A strangely out of place western from Nicholas Ray set in a bold color palette that the director would later use to great effect again in Rebel Without a Cause, Johnny Guitar is set in world of fiery passions, lust, and irrational hatred.
The title character (played by Sterling Hayden) is hired on by the strong-willed Vienna (Joan Crawford) to help her protect herself and her saloon from the townsfolk who want her out. Apparently she and Johnny were past lovers and Johnny is also a gunslinger with a hot temper he trouble keeping under control, but he’s keeping his quick trigger finger under control for Vienna’s benefit. Vienna’s main rival is Emma Small (Mercedes McCambridge), the Arizona town’s bank treasurer who has developed an irrational hatred for Vienna for two reasons. The first because the smooth-talking gangster people call Dancin’ Kid (Scott Brady) whom Emma can’t admit she actually has feelings for, has also set his sights on Vienna; secondly because she believes that Dancin’ Kid and his friends killed her brother. Emma convinces the people of the town to gather a posse and arrest Vienna, but the first confrontation results in no more than a tense standoff in Vienna’s saloon and an ultimatum for her to shutdown her saloon and get out of town within 24 hours. This doesn’t sit well with Dancin’ Kid or Emma. Dancin’ Kid and his cronies plan a bank robbery and take all the bank’s stash, and it just happens to go off when Vienna is there withdrawing her funds and closing her account. This gives Emma all the fuel she needs to finally link Vienna to the Dancin’ Kid and a crime, and another posse is gathered, this time with a lynching on their mind. Johnny Guitar, meanwhile, who’d been sent away, must come to Vienna’s rescue and save her from the angry mob.

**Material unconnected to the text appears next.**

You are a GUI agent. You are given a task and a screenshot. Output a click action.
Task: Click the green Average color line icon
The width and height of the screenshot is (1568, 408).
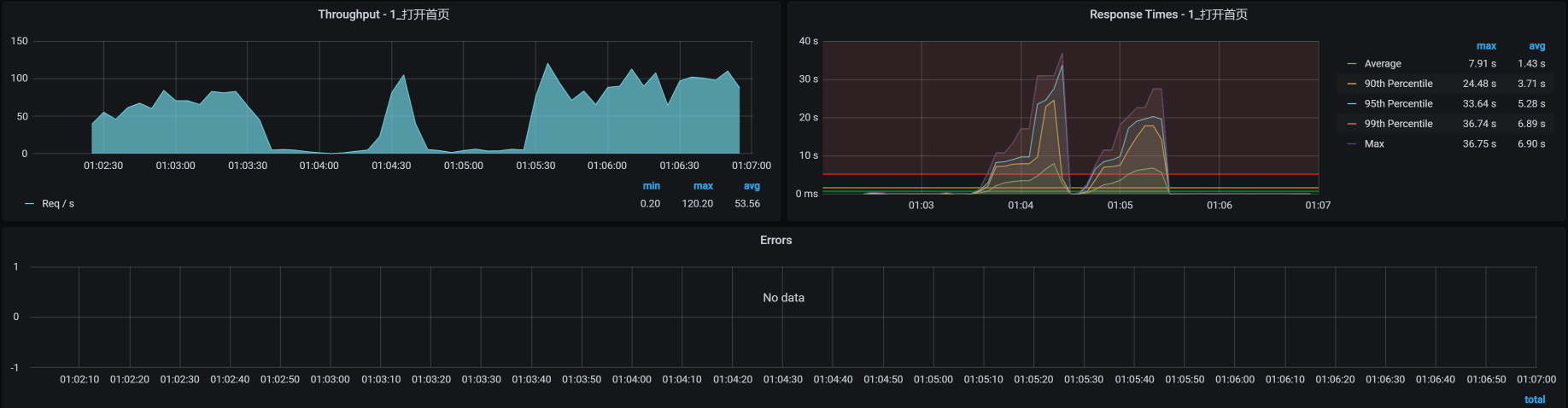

Martin Scorsese has said that Johnny Guitar feels more like an opera than a western, and he’s right. The melodrama, the angst, the romance, the tight indoor scenes, the numerous set pieces and the psychosexual subtexts of these two, strong, angry women in their butch cowboy uniforms in a battle royale against each other surrounded by weak-kneed men uninterested in entering into the arena makes this one a special, western.
Johnny Guitar comes to Blu-ray in an AVC 1080p encodement from a new 4K digital restoration framed at 1.66:1. The Trucolor imagery looks breathtakingly saturated and the film’s grain structure is organic and thinly layered, apart from a few places where the optical effects process of the day leads to extra grain levels from the dupe process. There are no issues with edge enhancement, and the contrast is strong. Shadows are wonderfully nuanced with only the slightest hint of crush in a few places, but not enough to hinder the extended detail.

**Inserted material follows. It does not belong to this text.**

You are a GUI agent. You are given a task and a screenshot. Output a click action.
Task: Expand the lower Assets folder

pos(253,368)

The monaural soundtrack is supplied in a crystal clear DTS-HD Master Audio 2.0 track that has little in the way of pops and hiss, and good enough balance of sounds.
We get an interesting slate of supplements that provide an in depth look at the historical context of the film and its production. The audio commentary from Geoff Andrew, while not very charismatic, is interesting and very informative about Joan Crawford and Nicholas Ray.

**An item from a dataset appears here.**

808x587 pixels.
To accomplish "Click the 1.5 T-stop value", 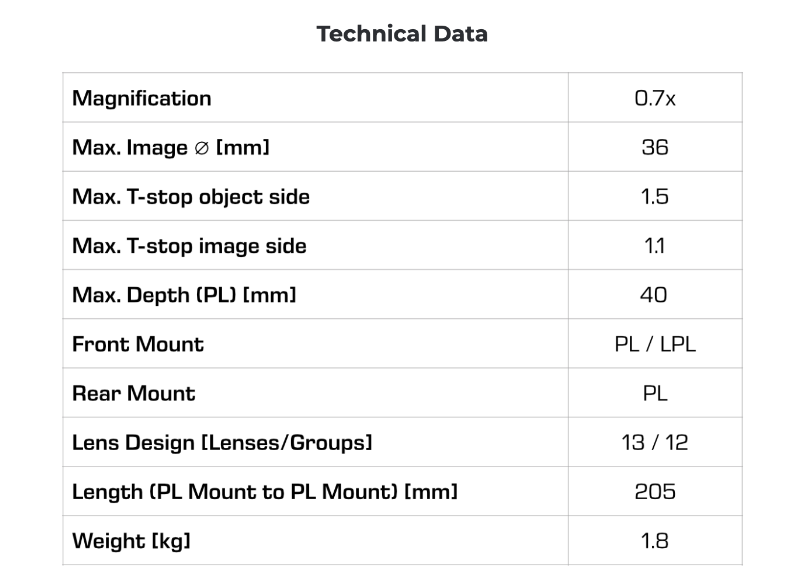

- Introduction by Martin Scorsese (1.33:1; upscaled 1080p/24; 00:03:28)
- Audio Commentary with Critic Geoff Andrew
- Johnny Guitar: A Western Like No Other — With critics Miriam Bale, Kent Jones, Joe Mcelhaney and B. Ruby Rich (1.78:1; 1080p/24; 00:17:29)
- Johnny Guitar: A Feminist Western? — With critics Miriam Bale, Kent Jones, Joe Mcelhaney and B. Ruby Rich (1.78:1; 1080p/24; 00:14:33)
- Tell Us She Was One of You: The Blacklist History of Johnny Guitar — With historian Larry Ceplair and blacklisted screenwriter Walter Bernstein (1.78:1; 1080p/24; 00:10:23)
- Free Republic: Herbert J.Yates and the Story of Republic Pictures with archivist Marc Wanamaker (1.78:1; 1080p/24; 00:06:01)
- My Friend, the American Friend – Memories of Nicholas Ray with Tom Farrell and Chris Sievernich (1.78:1; 1080p/24; 00:11:07)
- Johnny Guitar: The First Existential Western – essay by critic Jonathan Rosenbaum provided on disc and in booklet form.
- Theatrical Trailer (1.37:1; 1080p/24; 00:02:50)
The Final Assessment
Joan Crawford puts on a superb performance in what is often called a “feminist western”, but can be viewed from a number of angles – feminist, lesbian, or just melodrama. With a supporting cast that includes Ernest Borgnine, Ben Cooper and Royal Dano, this reimagined western is a pleasure for cinephiles in this new 4K restoration.